Start of Excerpted text

文摘Characterization of unknown groundwater contaminant sources is an important but difficult step in effective groundwater management. The difficulties arise mainly due to the time of contaminant detection which usually happens a long time after the start of contaminant source(s) activities. Usually, limited information is available which also can be erroneous. This study utilizes Self-Organizing Map (SOM) and Gaussian Process Regression (GPR) algorithms to develop surrogate models that can approximate the complex flow and transport processes in a contaminated aquifer. The important feature of these developed surrogate models is that unlike the previous methods, they can be applied independently of any linked optimization model solution for characterizing of unknown groundwater contaminant sources. The performance of the developed surrogate models is evaluated for source characterization in an experimental contaminated aquifer site within the heterogeneous sand aquifer, located at the Botany Basin, New South Wales, Australia. In this study, the measured contaminant concentrations and hydraulic conductivity values are assumed to contain random errors. Simulated responses of the aquifer to randomly specified contamination stresses as simulated by using a three-dimensional numerical simulation model are utilized for initial training of the surrogate models. The performance evaluation results obtained by using different surrogate models are also compared. The evaluation results demonstrate the different capabilities of the developed surrogate models. These capabilities lead to development of an efficient methodology for source characterization based on utilizing the trained and tested surrogate models in an inverse mode. The obtained results are satisfactory and show the potential applicability of the SOM and GPR-based surrogate models for unknown groundwater contaminant source characterization in an inverse mode.

End of Excerpted text
Start of Dataset

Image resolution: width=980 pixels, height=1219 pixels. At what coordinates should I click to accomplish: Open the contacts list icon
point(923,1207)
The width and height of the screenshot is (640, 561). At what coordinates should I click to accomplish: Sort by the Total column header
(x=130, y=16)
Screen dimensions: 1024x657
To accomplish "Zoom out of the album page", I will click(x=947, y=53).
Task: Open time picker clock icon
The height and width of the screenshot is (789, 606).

End of Dataset
Start of Dataset

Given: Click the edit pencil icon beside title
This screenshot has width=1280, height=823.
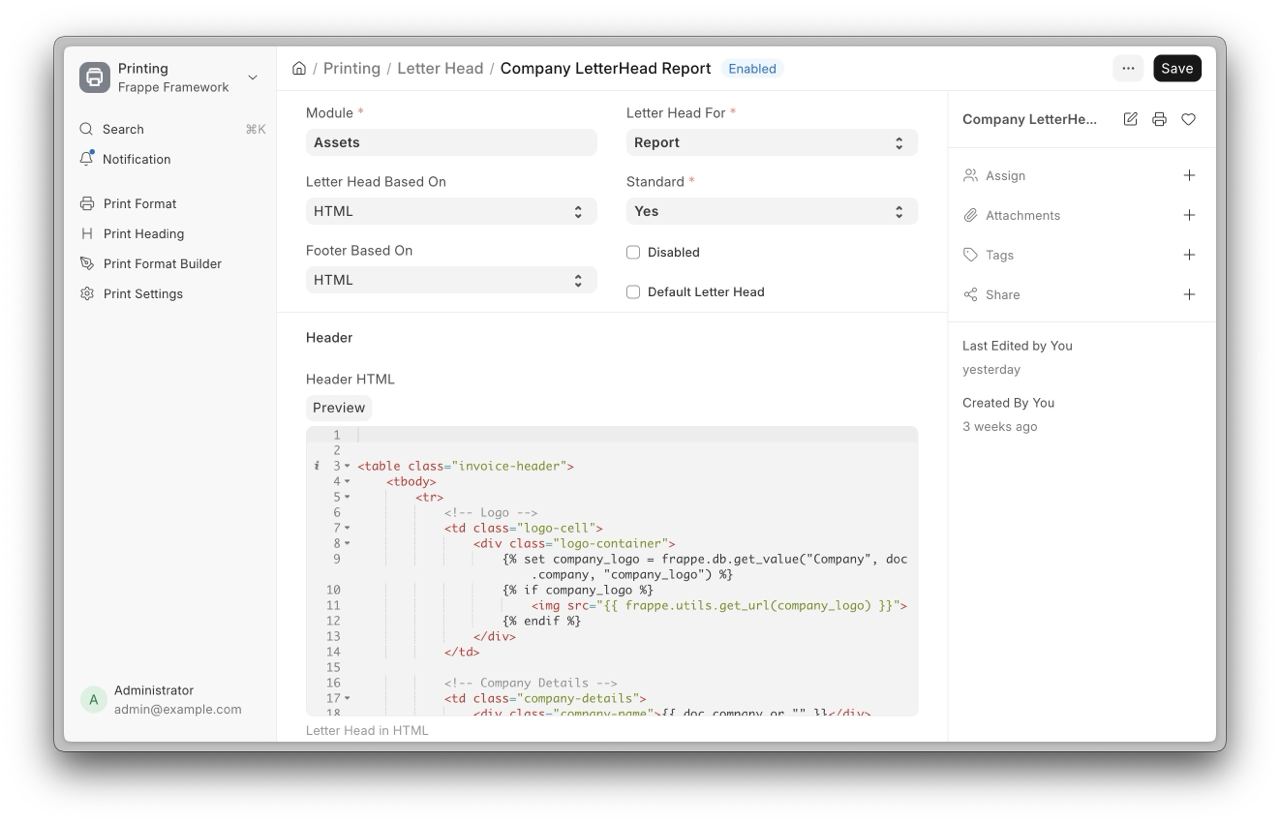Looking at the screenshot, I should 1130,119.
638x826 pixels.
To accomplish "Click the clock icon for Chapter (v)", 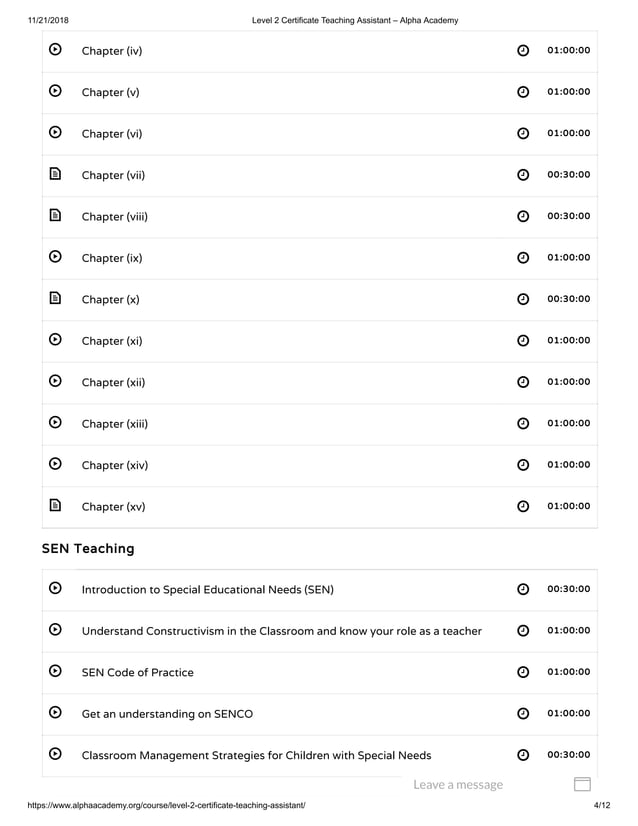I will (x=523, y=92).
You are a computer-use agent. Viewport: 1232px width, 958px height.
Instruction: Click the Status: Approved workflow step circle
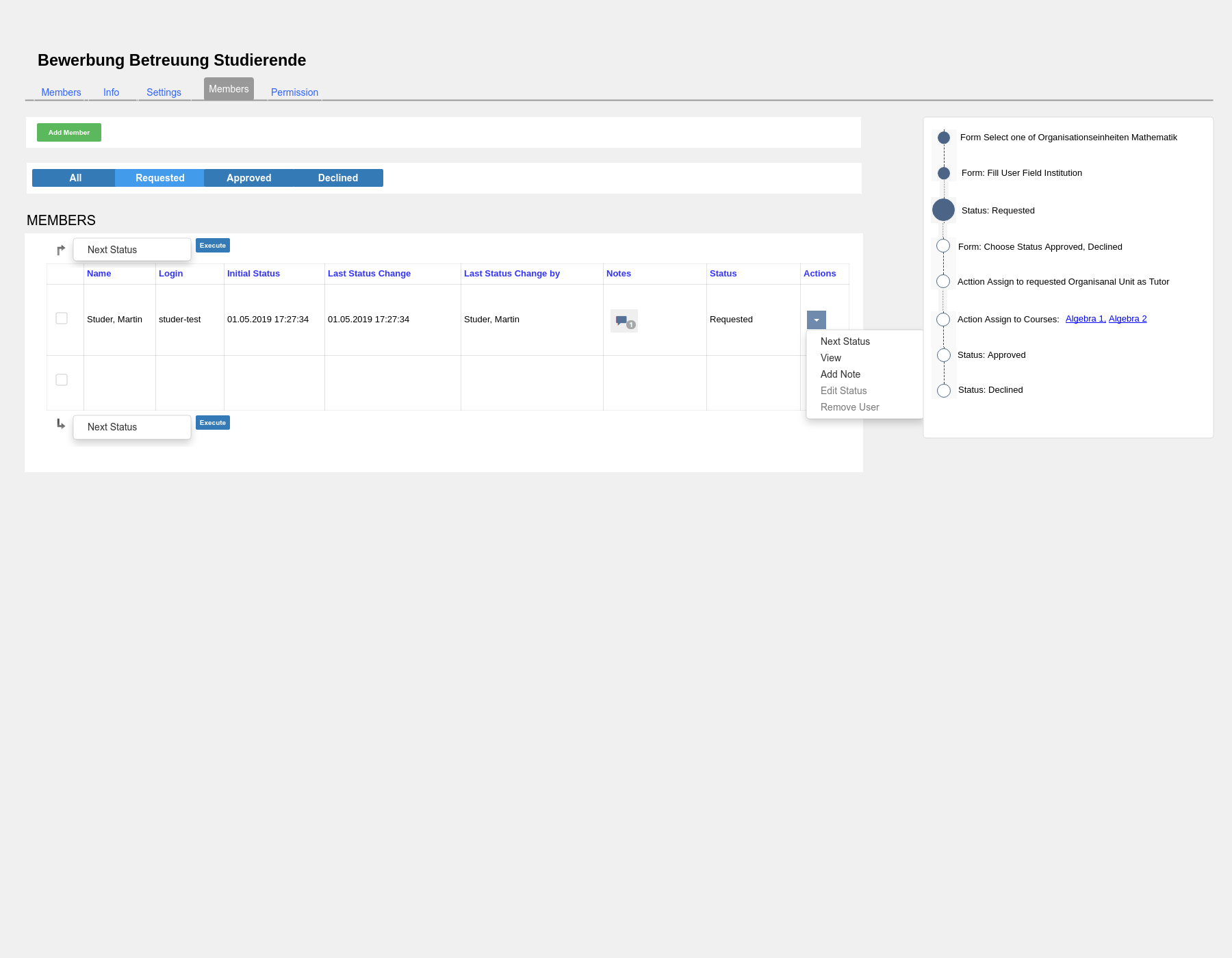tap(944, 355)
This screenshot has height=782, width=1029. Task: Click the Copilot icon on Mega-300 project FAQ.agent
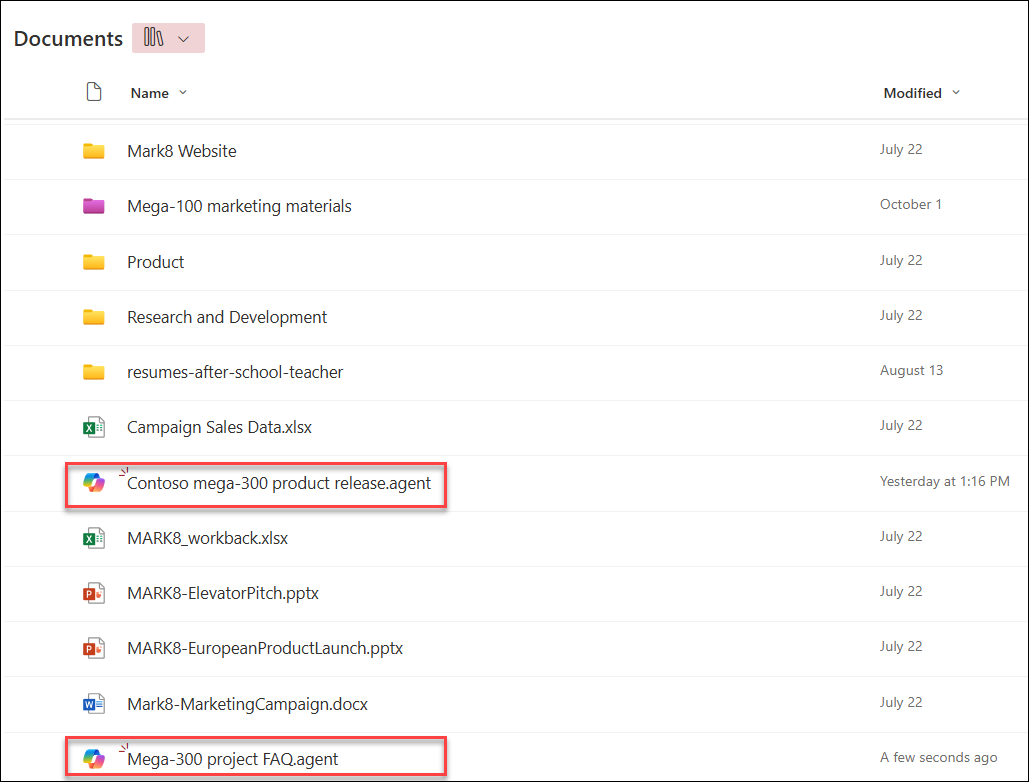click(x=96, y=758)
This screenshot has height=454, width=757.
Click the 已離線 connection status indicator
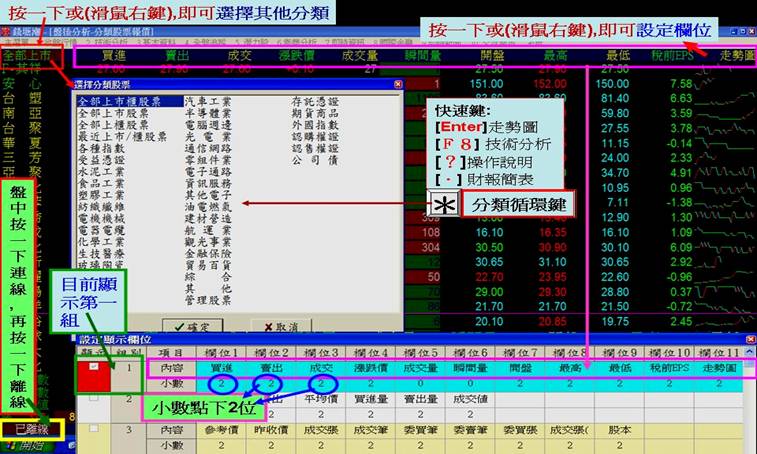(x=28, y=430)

End of Dataset

#### [Exercise]
Render this sentence from the groundwater contamination abstract in Spanish: "In this study, the measured contaminant concentrations and hydraulic conductivity values are assumed to contain random errors."

#### [Task response]
En este estudio, se supone que las concentraciones de contaminantes medidas y los valores de conductividad hidráulica contienen errores aleatorios.